難しい役柄の、社長であり、お笑い芸人であり、仮面ライダーでもあるという主人公・或人を演じた高橋文哉。その秘書でヒューマギアのイズと、アークの秘書であるアズの2役をこなした鶴嶋乃愛を中心に、若い俳優陣が生き生きと親しんだキャラクターを演じる姿は安心して鑑賞できる後押しになっている。
加えて、客演の伊藤英明のスクリーン映えたるや凄まじい。堂々たる立ち姿はラスボスにふさわしく、力強さとその奥にある苦悩と弱さを伝える表情は作品に違和感のなさと、重量感を与えている。変身もすばらしく、『テラフォーマーズ』(2016年公開)で昆虫のDNAを体に取り入れたのは、ノンフィクションだったのではないかと思ったほどだ。
聞けば、息子さんがもともと『ゼロワン』ファンで、普段から観ていたからこその熱演だったとか。
過去にも仮面ライダーの映画には、松平健(『仮面ライダーオーズ』)、陣内孝則(『仮面ライダーウィザード』)や片岡愛之助(『仮面ライダー鎧武』)、などベテランスターを配すことがあった。いずれにしても、よく知る名優が、仮面ライダーのような完成された世界に飛び込んで、実に楽しそうに演じる姿が観られるのも、仮面ライダー映画の醍醐味だ。
変身、必殺技、元敵同士の仲間…に興奮しすぎて最終的に泣ける
そして3つめの観るべき理由は“滾る(たぎる)”アクションだ。
本作では敵同士だった5人のライダー[バルキリー、バルカン、滅(ほろび)、迅、サウザー]が、並んで同時変身するド派手なシーンは必見。
また、すでに予告編で公開されて話題になっているが、TV版では或人が変身していた仮面ライダーゼロツーが、或人(ゼロワン)と並んで戦うシーンがある。そのゼロツーが誰なのかはぜひ映画館で観て驚いてほしいが、最も心が燃え滾るクライマックスで見られるゼロワンとゼロツーの勇姿はすばらしい。

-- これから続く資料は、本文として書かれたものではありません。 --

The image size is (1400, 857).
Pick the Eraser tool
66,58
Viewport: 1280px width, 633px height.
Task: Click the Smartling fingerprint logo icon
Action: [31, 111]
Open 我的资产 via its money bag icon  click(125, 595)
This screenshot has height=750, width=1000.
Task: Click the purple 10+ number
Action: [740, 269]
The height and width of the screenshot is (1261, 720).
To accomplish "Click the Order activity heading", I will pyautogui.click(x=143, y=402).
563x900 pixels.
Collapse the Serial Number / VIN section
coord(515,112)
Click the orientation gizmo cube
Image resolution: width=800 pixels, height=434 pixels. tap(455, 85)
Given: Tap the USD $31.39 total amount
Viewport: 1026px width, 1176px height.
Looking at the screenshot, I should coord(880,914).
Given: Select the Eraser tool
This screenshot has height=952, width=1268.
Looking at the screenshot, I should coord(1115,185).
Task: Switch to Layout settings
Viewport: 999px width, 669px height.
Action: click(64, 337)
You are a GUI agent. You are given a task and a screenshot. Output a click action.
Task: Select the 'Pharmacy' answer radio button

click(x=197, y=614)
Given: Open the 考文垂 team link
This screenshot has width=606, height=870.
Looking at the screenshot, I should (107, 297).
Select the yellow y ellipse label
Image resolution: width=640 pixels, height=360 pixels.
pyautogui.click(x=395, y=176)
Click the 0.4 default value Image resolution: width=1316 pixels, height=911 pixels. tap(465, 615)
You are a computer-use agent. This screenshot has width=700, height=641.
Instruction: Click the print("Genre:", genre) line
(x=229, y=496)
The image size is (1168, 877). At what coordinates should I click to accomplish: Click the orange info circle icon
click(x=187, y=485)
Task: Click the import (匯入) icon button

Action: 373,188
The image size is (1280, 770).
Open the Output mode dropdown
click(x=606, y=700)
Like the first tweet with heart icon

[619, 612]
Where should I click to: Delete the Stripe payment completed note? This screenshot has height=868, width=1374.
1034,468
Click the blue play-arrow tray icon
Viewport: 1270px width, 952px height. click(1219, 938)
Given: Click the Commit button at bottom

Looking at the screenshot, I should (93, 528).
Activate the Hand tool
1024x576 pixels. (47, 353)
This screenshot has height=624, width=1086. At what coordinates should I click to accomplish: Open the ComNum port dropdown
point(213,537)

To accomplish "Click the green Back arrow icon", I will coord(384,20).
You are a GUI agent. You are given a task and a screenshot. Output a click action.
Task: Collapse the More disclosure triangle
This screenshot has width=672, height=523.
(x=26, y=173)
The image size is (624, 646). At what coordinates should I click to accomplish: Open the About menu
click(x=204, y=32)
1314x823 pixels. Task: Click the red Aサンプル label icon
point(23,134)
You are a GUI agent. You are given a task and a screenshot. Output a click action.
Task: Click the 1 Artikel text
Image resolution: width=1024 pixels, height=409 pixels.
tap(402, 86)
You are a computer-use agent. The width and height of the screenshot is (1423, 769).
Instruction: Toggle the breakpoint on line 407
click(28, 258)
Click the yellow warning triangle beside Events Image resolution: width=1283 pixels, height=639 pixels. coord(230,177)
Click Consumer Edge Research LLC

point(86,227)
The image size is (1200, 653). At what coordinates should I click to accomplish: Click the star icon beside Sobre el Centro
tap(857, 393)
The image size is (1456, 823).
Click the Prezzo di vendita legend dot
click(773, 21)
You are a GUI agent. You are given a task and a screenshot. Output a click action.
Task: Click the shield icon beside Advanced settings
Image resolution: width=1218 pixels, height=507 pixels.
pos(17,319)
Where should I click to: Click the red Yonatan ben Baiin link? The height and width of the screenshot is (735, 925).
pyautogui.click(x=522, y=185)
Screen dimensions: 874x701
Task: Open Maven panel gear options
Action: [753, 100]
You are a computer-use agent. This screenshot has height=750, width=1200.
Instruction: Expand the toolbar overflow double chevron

この冬、「おさえておかねば」と“無限列車”に乗ってみたような健全な好奇心を持つ方ならば、ぜひ『ゼロワン』にも乗ってみてほしい。
『劇場版 仮面ライダーゼロワン REAL×TIME』
劇場公開:12月18日(金)/配給:東映
出演:高橋文哉 岡田龍太郎 鶴嶋乃愛 井桁弘恵 中川大輔 砂川脩弥 桜木那智 山口大地 中川咲月 児嶋一哉
ゲスト:伊藤英明 福士誠治 山崎紘菜 アキラ100%
監督:杉原輝昭
※本作は『劇場短編 仮面ライダーセイバー 不死鳥の剣士と破滅の本』との2本立てです。
ストーリー:「神が6日で世界を創造したのなら、私は60分でそれを破壊し、楽園を創造する。」突如姿を現した謎の男エス/仮面ライダーエデン(伊藤)は、賛同する無数の信者と共に、世界中で大規模な同時多発テロを引き起こす。人々が次々と倒れ、世界中が大混乱に陥るなか、エスを止めるべく立ち上がる飛電或人(高橋)。不破諫(岡田)、刃唯阿(井桁)、天津垓(桜木)、さらに滅亡迅雷.netの迅(中川)、滅(砂川)も、仮面ライダーとなり敵と戦いながら真相を究明しようと奮闘する。果たして、圧倒的な強さを見せるエスの正体とは。エスが作り上げようとする楽園とは、いったい何を意味するのか? 人間とAIの垣根を越えて、60分で世界を救い出せ!